So Rebecca, what species is Chuck sending you? Black widows?


----------



## Katnapper (Mar 11, 2009)

PhilinYuma said:


> so defang the spider when in doubt.


How in the world do you do that, Phil? I can't help it, I have this image of a spider dentist... :lol: 

I've found spiders outside in the summer here and fed them with great sucess to adult Chinese girls. They'll tackle about anything! But I hardly ever find any in the house. I think the cats get to them first! But to use spiders consistently as feeders wouldn't work for me. The times I have found them and fed them... it was such an ordeal catching and wrangling them before getting them into the mantids cage, that it's not worth it to me. Spiders freak me out if they get on me! Ahhhhhhhhhh!!!!!!!!!!!


----------



## Hypoponera (Mar 11, 2009)

Yes, you can feed your mantid spiders. A black widow is no more dangerous to a mantid then a cricket. Less actually considering how slow and clumsy widows are when not in thier web. ANY AND ALL spiders have venom that CAN effect a mantid if the spider has a chance of delivering the bite.

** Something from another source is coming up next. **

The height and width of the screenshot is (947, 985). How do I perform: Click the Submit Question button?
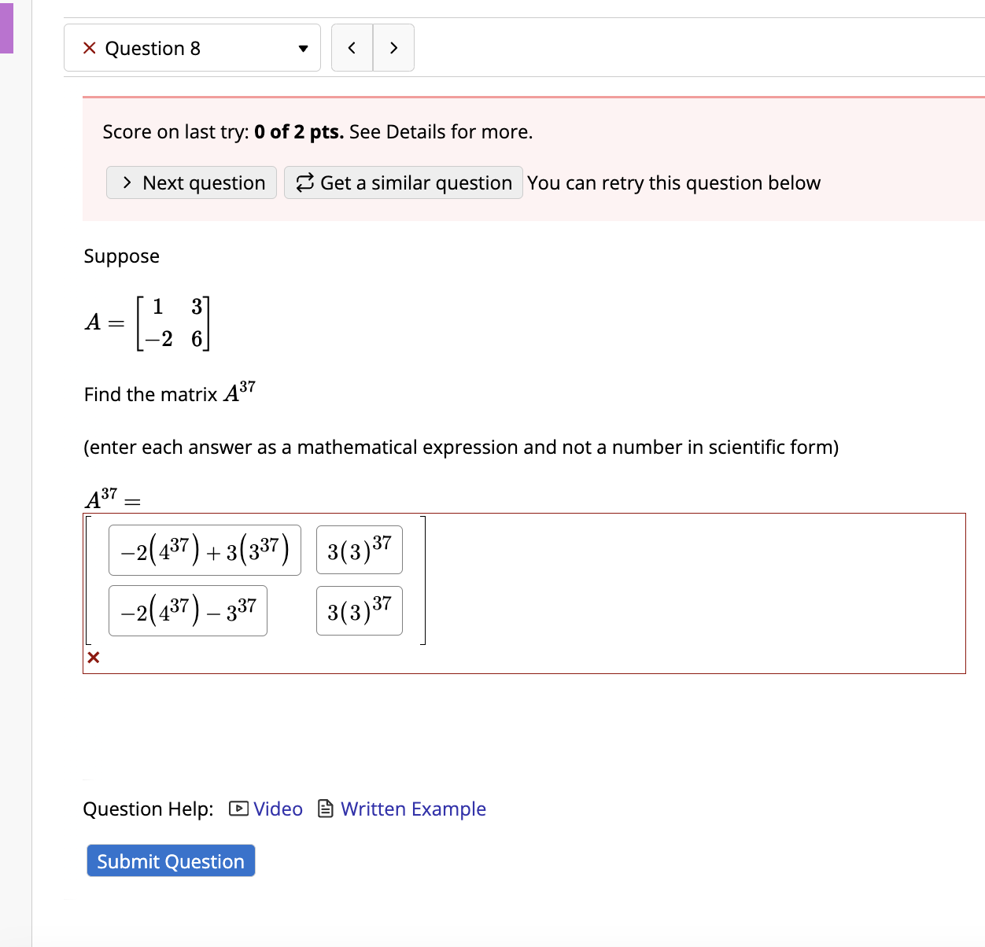tap(170, 860)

Don't be fooled by the size of the spider either. The venom of a small spider can kill a large mantid though the mantid may not show the effects for awhile.

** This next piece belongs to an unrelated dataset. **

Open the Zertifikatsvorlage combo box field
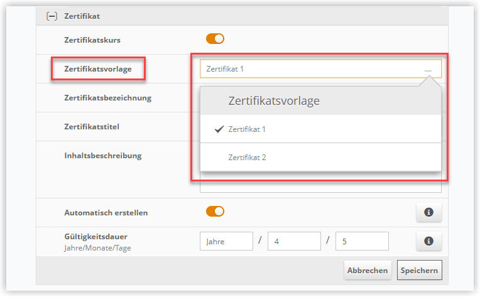This screenshot has height=297, width=480. 311,68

If you do insist on feeding spiders to your mantids, use only orb weavers and other slow, clumsy species. Avoid any fast and agile ground spider species. A wolf spider or jumping spider can easily turn the tables on a much slower moving mantis. It's that "hunter becomes the hunted thing".


----------



## PhilinYuma (Mar 11, 2009)

This is rapidly turning into one of those threads where personal experience tends to be generalized into Rules of Conduct!  

I agree with a lot that has been said here on the side of caution and question anything that suggests that "it's O.K. if you just follow this practice." For example, Phonognatha graeffei, although not an orb spider proper, curls a leaf with a sheet web (rather like tent caterpillars do) and is rather slow moving, much like a black widow.

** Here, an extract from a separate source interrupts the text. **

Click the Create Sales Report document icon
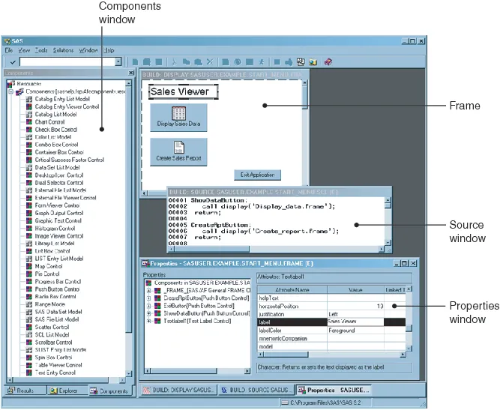 [179, 148]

The only time that I have bothered with spiders was when I was still starting out, had inadequate conventional food supplies and black widows were abundant locally. As a precaution, I held the spider in a pair of padded forceps in my left hand, and using a head magnifier (the Boon to the Elderly) crushed the mandibles with a pair of forceps held in my right. Not quite as sophisticated as Chuck's milking apparatus, but effective. I do not like mutilating critters, for some reason, and will probably not bother to use this source of food, except for the occasional orb spider, in the future.

My friend, however, is made of much sterner stuff, and it is rumored that she snatches up a spider or wasp with her bare hand and bites off the offending appendage with her teeth. Go, Mija!


----------



## Rick (Mar 11, 2009)

Only danger when using spiders like black widows is the danger to you, not the mantis. Don't think I do this often. I did it once when I caught one in my garage. Now those house spiders I did feed pretty often because they were all over my house last year. Trying to defang or milk a spider to make it less "dangerous" to your mantis is just comical.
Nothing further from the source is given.